[TEXTO EXTRAÍDO]:
--------

Por muitos anos trabalhou no Jornal Pequeno, onde fazia a reportagem marítima e a da polícia, mostrando-se competente pela longa prática do metier como dizem os cronistas mundanos.

Dando notícia das partidas dos navios do nosso porto, simpatizou ele com o verbo zarpar com que iniciava os períodos assim:

"Zarpou ontem para a Europa o navio tal..."

"Zarpa hoje para o Rio"...

O diretor do jornal reparou naquela chapa e, certa vez, lhe disse:

- Ó, seu Guilherme! Você não conhece outro verbo sem ser zarpar com que noticia a partida dos navios?

- Conheço, sim, senhor!

- Pois trate de empregá-lo porque, do contrário, quem acaba zarpando daqui é você. Está entendendo?

- Estou, sim, senhor!

E o Guilherme ficou a pensar em outro verbo... Dois dias depois partia um navio para o Norte e ele, pensando haver resolvido o problema, escrevia:

"Amanhã zarpará para o Pará, o vapor Pará..."

O Dr. Tomé Gibson, ao ler aquela séria cacofônica de paras e parás não pôde se zangar, porque desandou a rir... sem parar também.


Jornalzinho carnavalesco

Certa vez lembrou-se o Guilherme de editar um jornalzinho carnavalesco de propaganda comercial. Como era muito estimado no comércio, não lhe foi difícil angariar anunciantes que, não só custeavam a impressão do jornal, como ainda lhe proporcionaram razoável lucro.

Intercalava, nos anúncios historietas, anedotas, versos, epigramas etc. Durante vários anos publicou seu jornalzinho com êxito crescente.

--------

[MATERIAL ARMAZENADO]:
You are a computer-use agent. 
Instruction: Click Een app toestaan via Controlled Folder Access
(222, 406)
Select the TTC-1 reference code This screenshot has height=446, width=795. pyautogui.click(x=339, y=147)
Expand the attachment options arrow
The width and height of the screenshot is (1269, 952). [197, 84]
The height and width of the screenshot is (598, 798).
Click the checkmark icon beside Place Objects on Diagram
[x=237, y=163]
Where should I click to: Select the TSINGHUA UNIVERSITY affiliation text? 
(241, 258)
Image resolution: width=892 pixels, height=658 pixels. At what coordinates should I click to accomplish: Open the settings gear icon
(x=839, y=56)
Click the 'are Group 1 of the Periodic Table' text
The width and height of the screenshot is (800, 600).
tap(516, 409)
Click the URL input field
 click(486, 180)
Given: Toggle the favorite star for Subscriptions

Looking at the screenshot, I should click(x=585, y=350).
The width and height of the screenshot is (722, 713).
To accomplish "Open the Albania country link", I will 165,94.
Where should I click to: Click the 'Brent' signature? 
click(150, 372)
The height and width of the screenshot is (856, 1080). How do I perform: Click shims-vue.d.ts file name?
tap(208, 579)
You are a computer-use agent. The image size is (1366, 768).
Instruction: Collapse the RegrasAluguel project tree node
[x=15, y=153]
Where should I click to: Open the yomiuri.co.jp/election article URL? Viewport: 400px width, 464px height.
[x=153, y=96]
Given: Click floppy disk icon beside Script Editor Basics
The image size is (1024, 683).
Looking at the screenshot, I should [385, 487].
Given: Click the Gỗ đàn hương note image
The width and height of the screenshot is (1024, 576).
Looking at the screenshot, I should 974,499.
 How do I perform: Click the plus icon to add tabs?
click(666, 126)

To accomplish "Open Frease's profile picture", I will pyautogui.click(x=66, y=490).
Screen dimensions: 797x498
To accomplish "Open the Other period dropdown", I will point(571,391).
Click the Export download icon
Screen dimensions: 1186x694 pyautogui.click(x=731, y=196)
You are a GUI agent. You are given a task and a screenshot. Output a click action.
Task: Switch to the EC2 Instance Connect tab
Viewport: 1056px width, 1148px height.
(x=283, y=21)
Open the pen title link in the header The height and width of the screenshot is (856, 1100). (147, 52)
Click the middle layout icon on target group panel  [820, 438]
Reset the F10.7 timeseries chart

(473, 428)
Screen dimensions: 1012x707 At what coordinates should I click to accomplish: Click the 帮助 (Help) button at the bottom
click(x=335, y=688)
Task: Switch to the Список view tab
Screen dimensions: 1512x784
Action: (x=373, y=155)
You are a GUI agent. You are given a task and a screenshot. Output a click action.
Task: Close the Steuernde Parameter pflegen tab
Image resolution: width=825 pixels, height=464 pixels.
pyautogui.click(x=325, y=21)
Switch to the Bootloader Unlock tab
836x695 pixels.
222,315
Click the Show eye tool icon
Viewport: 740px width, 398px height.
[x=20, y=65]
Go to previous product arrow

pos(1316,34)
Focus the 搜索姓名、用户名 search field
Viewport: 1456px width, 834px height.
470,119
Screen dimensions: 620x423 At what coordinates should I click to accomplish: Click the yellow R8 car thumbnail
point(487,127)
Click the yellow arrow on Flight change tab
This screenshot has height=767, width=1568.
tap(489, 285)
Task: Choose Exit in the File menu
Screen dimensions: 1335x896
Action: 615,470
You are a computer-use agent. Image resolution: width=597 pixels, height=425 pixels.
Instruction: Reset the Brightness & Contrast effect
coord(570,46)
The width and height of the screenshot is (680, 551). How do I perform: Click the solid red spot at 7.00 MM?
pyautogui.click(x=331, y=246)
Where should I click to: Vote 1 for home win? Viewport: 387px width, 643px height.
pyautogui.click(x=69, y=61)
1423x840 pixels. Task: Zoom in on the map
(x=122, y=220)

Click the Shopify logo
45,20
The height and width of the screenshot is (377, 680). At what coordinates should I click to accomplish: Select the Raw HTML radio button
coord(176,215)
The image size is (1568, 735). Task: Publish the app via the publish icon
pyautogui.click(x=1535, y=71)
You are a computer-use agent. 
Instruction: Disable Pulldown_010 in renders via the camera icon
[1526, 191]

--------

[ENUNCIADO DA TAREFA]:
Indique se cada afirmação abaixo está de acordo com o texto extraído, respondendo sim ou não e citando literalmente as palavras do texto que decidem a questão.
1. Guilherme fazia, no Jornal Pequeno, a reportagem marítima e a da polícia.
2. O Dr. Tomé Gibson zangou-se ao ler a frase sobre o vapor Pará.
3. Guilherme teve dificuldade para conseguir anunciantes para o jornalzinho carnavalesco.
Baseie-se exclusivamente no texto extraído.

[RESPOSTA DA TAREFA]:
1. Sim: "trabalhou no Jornal Pequeno, onde fazia a reportagem marítima e a da polícia"
2. Não: "não pôde se zangar, porque desandou a rir"
3. Não: "não lhe foi difícil angariar anunciantes"